In the early 1990s, I made a decision that was either wise, or daft, or maybe a bit of both. I had a good job in a depressed economy, working as a reporter with the Irish Press, but I was bored. So I packed in the job, withdrew what I’d invested in my pension, even though that meant only getting back 75 per cent of what I had put in, and went on a skite.
I’d read in the Guardian that Vietnam – then as now controlled by the oppressive regime that drove out the Americans in the 1970s – had decided to open the country to foreign visitors, who up to then were only allowed in on restricted terms. My partner and I applied, via a tourist agency in London, for visas, paid the required fee, and off we went.
We started our four-month meander up through the southeast Asian country in Saigon/ Ho Chi Minh City. I’m more than six feet tall and my partner has blue eyes, blonde hair, and freckles, but the reaction of the Vietnamese children – and sometimes the adults –when they encountered us was one of delighted shock at the size of our Caucasian noses.
My god, they would say, or something like that, pointing their fingers at what to them were obviously enormously ungainly hooters, and double over with laughter. It was strangely pleasant to find yourself surrounded by people who were so much poorer than you and be the object of pity.

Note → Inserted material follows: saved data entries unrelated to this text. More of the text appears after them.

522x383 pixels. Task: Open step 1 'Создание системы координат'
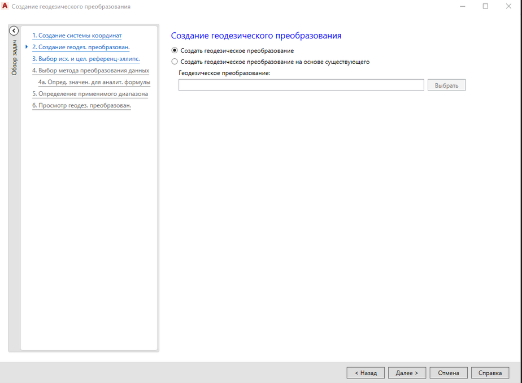click(x=77, y=36)
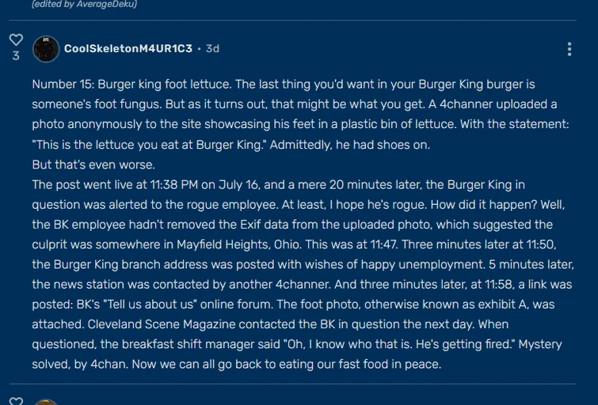Click the like count number 3
The image size is (598, 405).
pyautogui.click(x=16, y=56)
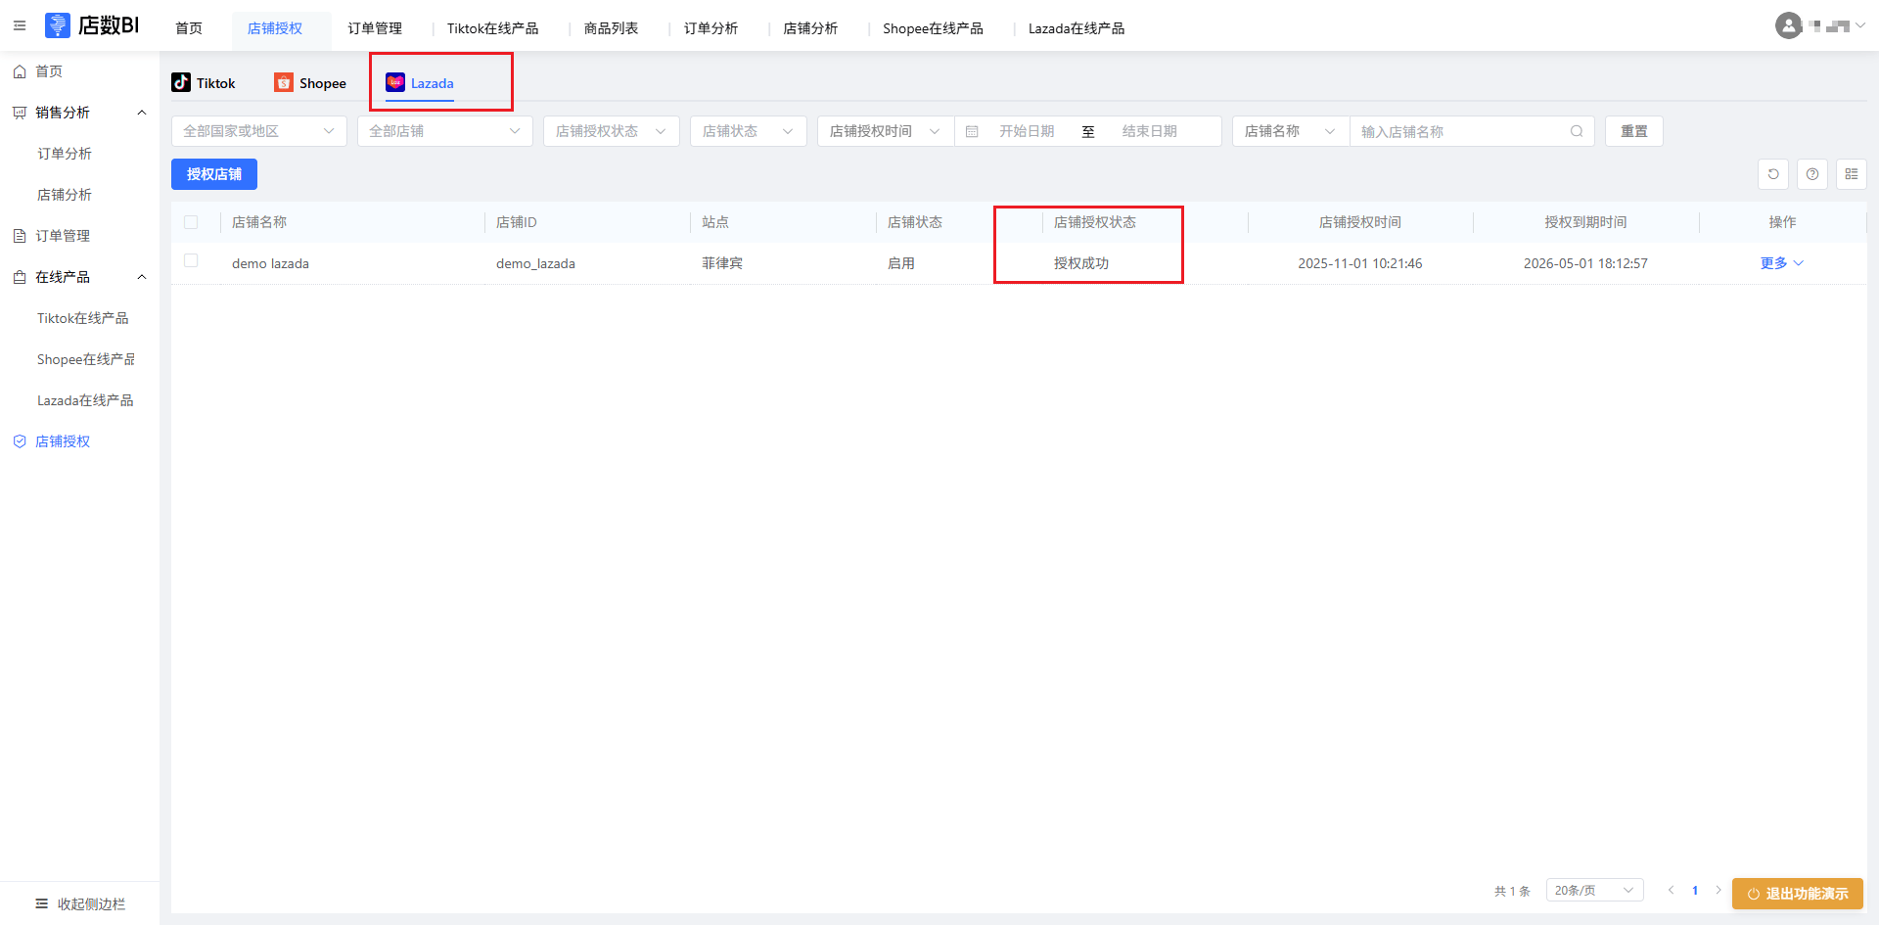Click the refresh icon above table
Image resolution: width=1879 pixels, height=925 pixels.
point(1773,174)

There was a busy market close to our hotel in Ho Chi Minh City where you could sit at Montessori school-sized tables and have a bowl of noodle soup. I sometimes slipped down there for an early morning bowl while F continued snoozing back in the hotel.
The stools beside the small, low tables were so short-legged that when I sat, my knees ended up level with my chest. The women who ran the market found the sight of me sitting at one of these tables even funnier than the size of my nose.

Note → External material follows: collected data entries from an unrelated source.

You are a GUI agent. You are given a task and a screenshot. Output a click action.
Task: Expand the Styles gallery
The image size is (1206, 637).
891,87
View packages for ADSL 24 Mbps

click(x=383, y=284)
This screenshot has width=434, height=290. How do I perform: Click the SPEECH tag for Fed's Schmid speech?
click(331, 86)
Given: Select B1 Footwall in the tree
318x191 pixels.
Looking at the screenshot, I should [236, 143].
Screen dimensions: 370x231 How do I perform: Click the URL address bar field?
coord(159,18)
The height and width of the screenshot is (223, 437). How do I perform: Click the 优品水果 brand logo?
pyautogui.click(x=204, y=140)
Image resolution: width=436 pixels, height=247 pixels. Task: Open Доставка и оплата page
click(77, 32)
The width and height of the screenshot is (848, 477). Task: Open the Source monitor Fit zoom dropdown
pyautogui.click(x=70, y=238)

Combine that with my incompetence when trying to fish the strands of noodle out of the soup using chopsticks – the noodles would slip back into the broth, which would splash up onto my lowered, big-nosed face – and I was the best show they’d seen for quite some time.
One morning one of the women stepped forward from the group that had gathered to laugh at me and adopted a serious air. She was a handsome woman, older than me, missing a few teeth. She could speak French and asked if I could too.

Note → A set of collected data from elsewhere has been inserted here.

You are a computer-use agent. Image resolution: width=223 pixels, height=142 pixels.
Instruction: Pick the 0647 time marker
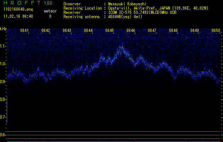tap(152, 31)
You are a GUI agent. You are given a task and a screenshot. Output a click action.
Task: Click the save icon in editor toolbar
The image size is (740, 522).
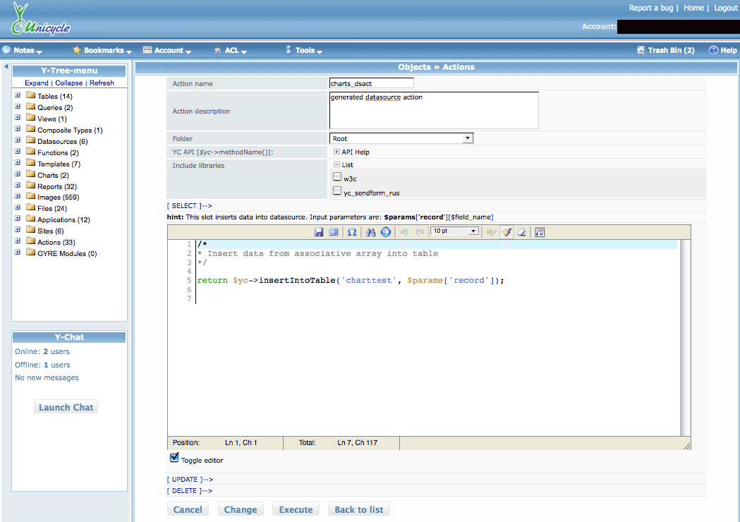[319, 232]
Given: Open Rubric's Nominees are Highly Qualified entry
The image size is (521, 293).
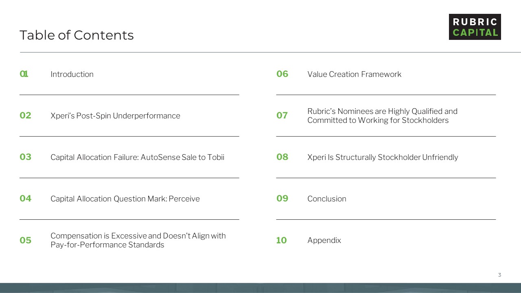Looking at the screenshot, I should [382, 116].
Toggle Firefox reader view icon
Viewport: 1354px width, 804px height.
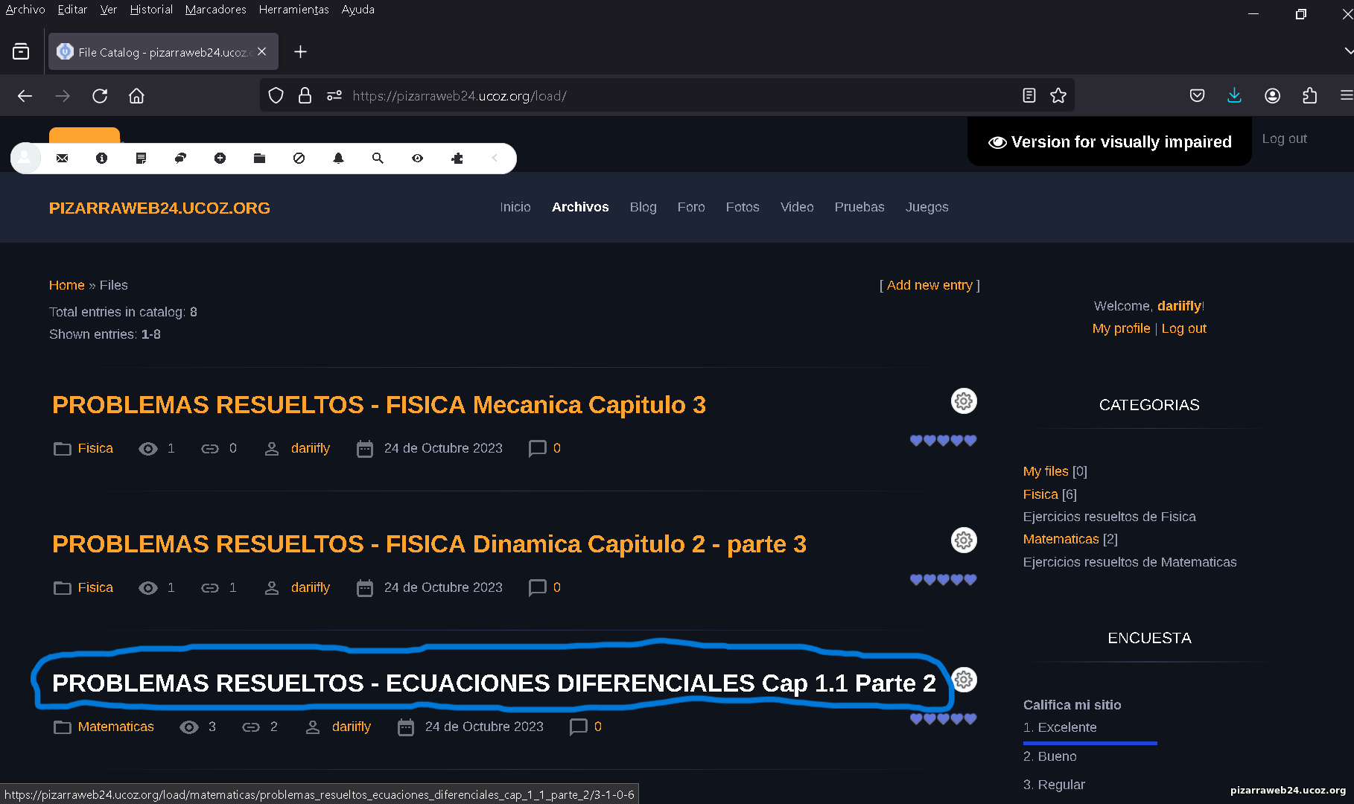pyautogui.click(x=1029, y=96)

When I said I could, she began to ask questions about life in Europe and, as I responded to each of her questions, to translate the answers for her colleagues. No-one was laughing now. The woman told me she had a sister who lived in Germany where she worked in a factory.
In her letters home, the sister said that in Europe people get up in the morning early, travel to work on the train, stay in work all day, then go home on the train, tired, to apartments where they often live alone, have something to eat, go to bed, and then get up the next day and do it all over again.
Was that true?
Yes, I said. The woman translated for her colleagues. That they were shocked to have the sister’s description of life in Germany confirmed did not require translation.
Their faces were solemn, their eyes intent.
“And if you want, for instance, to go out to the shops in the middle of the day, you are not allowed? You have to stay in work?” Yes, I said.
A sort of sadness descended, as each of the women quietly contemplated the poverty of such an existence.
But, I said, you guys are here from six o’clock in the morning to late at night, running your stalls. Ah yes, the woman said, but that is different. We bring our children. Her face lit up then as she contemplated the certainty of her own good fortune. “And we have lots of time to play and sing.”